Gedämpfte Bewegung: Ölpreise trotz Handelsfortschritten stabil
Am Ölmarkt verhielten sich die Preise am Mittwoch weitgehend stabil, ungeachtet der Fortschritte im Handelsstreit zwischen den USA und China, die den Kursen keinen nennenswerten Auftrieb geben konnten. Ein Barrel der Nordseesorte Brent zur Lieferung im August notierte zuletzt bei 66,93 US-Dollar, was einem leichten Anstieg um drei Cent im Vergleich zum Vortag entspricht.
Auch der Preis für ein Barrel der US-Sorte WTI zur Lieferung im Juli erhöhte sich marginal um zehn Cent auf 65,08 Dollar. Auf diplomatischer Bühne erzielten die Vereinigten Staaten und China ein vorläufiges Ergebnis ihrer Handelsgespräche. Die tatsächliche Umsetzung steht allerdings noch aus, da sowohl US-Präsident Trump als auch Chinas Staatschef Xi Jinping ihre Zustimmung erteilen müssen.
Über die Details der Vereinbarung herrscht bislang Unklarheit. Experten der Dekabank äußerten sich skeptisch und bemängelten, dass wegen der grundlegenden strategischen Differenzen eine nachhaltige Beilegung des Konflikts schwer vorstellbar sei. Auch ein Abbau der US-Ölreserven wirkte sich nicht signifikant auf die Marktpreise aus.

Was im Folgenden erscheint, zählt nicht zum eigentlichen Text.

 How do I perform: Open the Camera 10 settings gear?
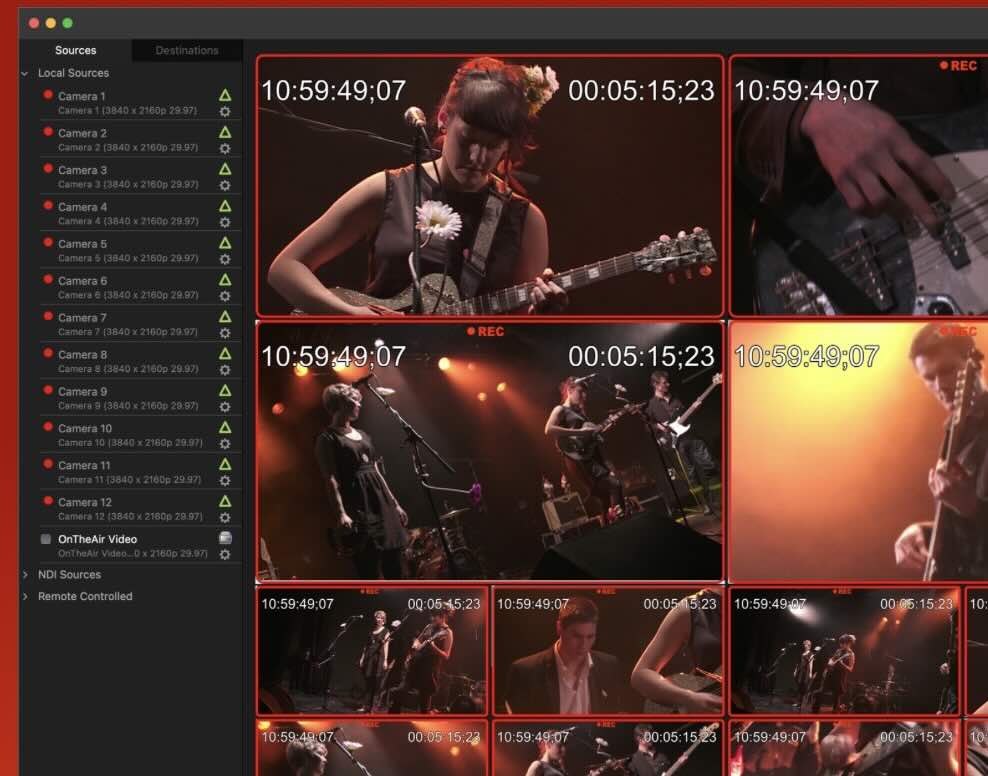click(x=225, y=443)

Der American Petroleum Institute (API), eine Interessengruppe der Branche, hatte kürzlich einen Rückgang der Rohölvorräte um etwa 400.000 Barrel gemeldet. Des Weiteren werden am Nachmittag die offiziellen Lagerbestandsdaten der US-Regierung erwartet, die dem Markt möglicherweise neue Impulse verleihen könnten.